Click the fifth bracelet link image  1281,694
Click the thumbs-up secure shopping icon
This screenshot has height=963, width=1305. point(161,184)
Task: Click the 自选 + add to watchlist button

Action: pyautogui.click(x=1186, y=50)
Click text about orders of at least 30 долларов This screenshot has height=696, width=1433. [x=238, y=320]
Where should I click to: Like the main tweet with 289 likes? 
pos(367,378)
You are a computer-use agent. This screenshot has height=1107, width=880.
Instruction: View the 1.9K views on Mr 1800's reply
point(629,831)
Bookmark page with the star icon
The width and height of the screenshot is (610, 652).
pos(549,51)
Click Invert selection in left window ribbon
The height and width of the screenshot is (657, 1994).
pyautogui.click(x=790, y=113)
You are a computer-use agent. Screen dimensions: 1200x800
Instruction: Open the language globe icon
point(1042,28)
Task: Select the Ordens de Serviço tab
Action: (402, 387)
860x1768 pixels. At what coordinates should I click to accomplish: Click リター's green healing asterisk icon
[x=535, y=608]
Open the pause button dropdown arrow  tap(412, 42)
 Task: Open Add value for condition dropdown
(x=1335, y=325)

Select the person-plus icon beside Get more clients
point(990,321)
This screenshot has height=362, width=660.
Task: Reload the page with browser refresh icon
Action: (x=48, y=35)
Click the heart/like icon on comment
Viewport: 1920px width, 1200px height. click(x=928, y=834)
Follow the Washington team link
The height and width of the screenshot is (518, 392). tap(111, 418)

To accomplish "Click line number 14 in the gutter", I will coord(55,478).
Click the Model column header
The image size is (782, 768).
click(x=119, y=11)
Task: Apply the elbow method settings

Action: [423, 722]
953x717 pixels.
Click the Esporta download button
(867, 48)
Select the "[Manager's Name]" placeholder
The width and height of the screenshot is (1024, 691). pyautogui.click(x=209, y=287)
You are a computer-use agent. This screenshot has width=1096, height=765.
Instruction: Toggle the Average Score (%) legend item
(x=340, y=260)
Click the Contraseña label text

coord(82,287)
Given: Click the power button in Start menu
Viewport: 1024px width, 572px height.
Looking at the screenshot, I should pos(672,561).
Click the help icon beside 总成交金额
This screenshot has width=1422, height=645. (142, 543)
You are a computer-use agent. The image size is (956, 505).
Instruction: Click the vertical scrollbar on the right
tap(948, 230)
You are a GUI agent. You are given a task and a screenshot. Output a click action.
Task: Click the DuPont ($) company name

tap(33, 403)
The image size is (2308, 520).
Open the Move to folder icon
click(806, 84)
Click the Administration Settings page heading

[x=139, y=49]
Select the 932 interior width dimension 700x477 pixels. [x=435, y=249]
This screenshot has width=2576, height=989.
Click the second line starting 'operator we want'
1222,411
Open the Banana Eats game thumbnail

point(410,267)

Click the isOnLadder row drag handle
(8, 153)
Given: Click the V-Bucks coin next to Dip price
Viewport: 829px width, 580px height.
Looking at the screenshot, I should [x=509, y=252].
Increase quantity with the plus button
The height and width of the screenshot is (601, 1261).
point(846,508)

==*==

• **Exercise prompt**
Each line of the listing has to be repeated exactly in the reply.

• **Problem solution**
Click the fifth bracelet link image  1281,694
Click the thumbs-up secure shopping icon
This screenshot has height=963, width=1305. point(161,184)
Task: Click the 自选 + add to watchlist button

Action: pyautogui.click(x=1186, y=50)
Click text about orders of at least 30 долларов This screenshot has height=696, width=1433. [x=238, y=320]
Where should I click to: Like the main tweet with 289 likes? 
pos(367,378)
You are a computer-use agent. This screenshot has height=1107, width=880.
Instruction: View the 1.9K views on Mr 1800's reply
point(629,831)
Bookmark page with the star icon
The width and height of the screenshot is (610, 652).
pos(549,51)
Click Invert selection in left window ribbon
The height and width of the screenshot is (657, 1994).
pyautogui.click(x=790, y=113)
You are a computer-use agent. Screen dimensions: 1200x800
Instruction: Open the language globe icon
point(1042,28)
Task: Select the Ordens de Serviço tab
Action: (402, 387)
860x1768 pixels. At what coordinates should I click to accomplish: Click リター's green healing asterisk icon
[x=535, y=608]
Open the pause button dropdown arrow  tap(412, 42)
 Task: Open Add value for condition dropdown
(x=1335, y=325)

Select the person-plus icon beside Get more clients
point(990,321)
This screenshot has height=362, width=660.
Task: Reload the page with browser refresh icon
Action: (x=48, y=35)
Click the heart/like icon on comment
Viewport: 1920px width, 1200px height. click(x=928, y=834)
Follow the Washington team link
The height and width of the screenshot is (518, 392). tap(111, 418)

To accomplish "Click line number 14 in the gutter", I will coord(55,478).
Click the Model column header
The image size is (782, 768).
click(x=119, y=11)
Task: Apply the elbow method settings

Action: [423, 722]
953x717 pixels.
Click the Esporta download button
(867, 48)
Select the "[Manager's Name]" placeholder
The width and height of the screenshot is (1024, 691). pyautogui.click(x=209, y=287)
You are a computer-use agent. This screenshot has width=1096, height=765.
Instruction: Toggle the Average Score (%) legend item
(x=340, y=260)
Click the Contraseña label text

coord(82,287)
Given: Click the power button in Start menu
Viewport: 1024px width, 572px height.
Looking at the screenshot, I should pos(672,561).
Click the help icon beside 总成交金额
This screenshot has width=1422, height=645. (142, 543)
You are a computer-use agent. The image size is (956, 505).
Instruction: Click the vertical scrollbar on the right
tap(948, 230)
You are a GUI agent. You are given a task and a screenshot. Output a click action.
Task: Click the DuPont ($) company name

tap(33, 403)
The image size is (2308, 520).
Open the Move to folder icon
click(806, 84)
Click the Administration Settings page heading

[x=139, y=49]
Select the 932 interior width dimension 700x477 pixels. [x=435, y=249]
This screenshot has width=2576, height=989.
Click the second line starting 'operator we want'
1222,411
Open the Banana Eats game thumbnail

point(410,267)

Click the isOnLadder row drag handle
(8, 153)
Given: Click the V-Bucks coin next to Dip price
Viewport: 829px width, 580px height.
Looking at the screenshot, I should [x=509, y=252].
Increase quantity with the plus button
The height and width of the screenshot is (601, 1261).
point(846,508)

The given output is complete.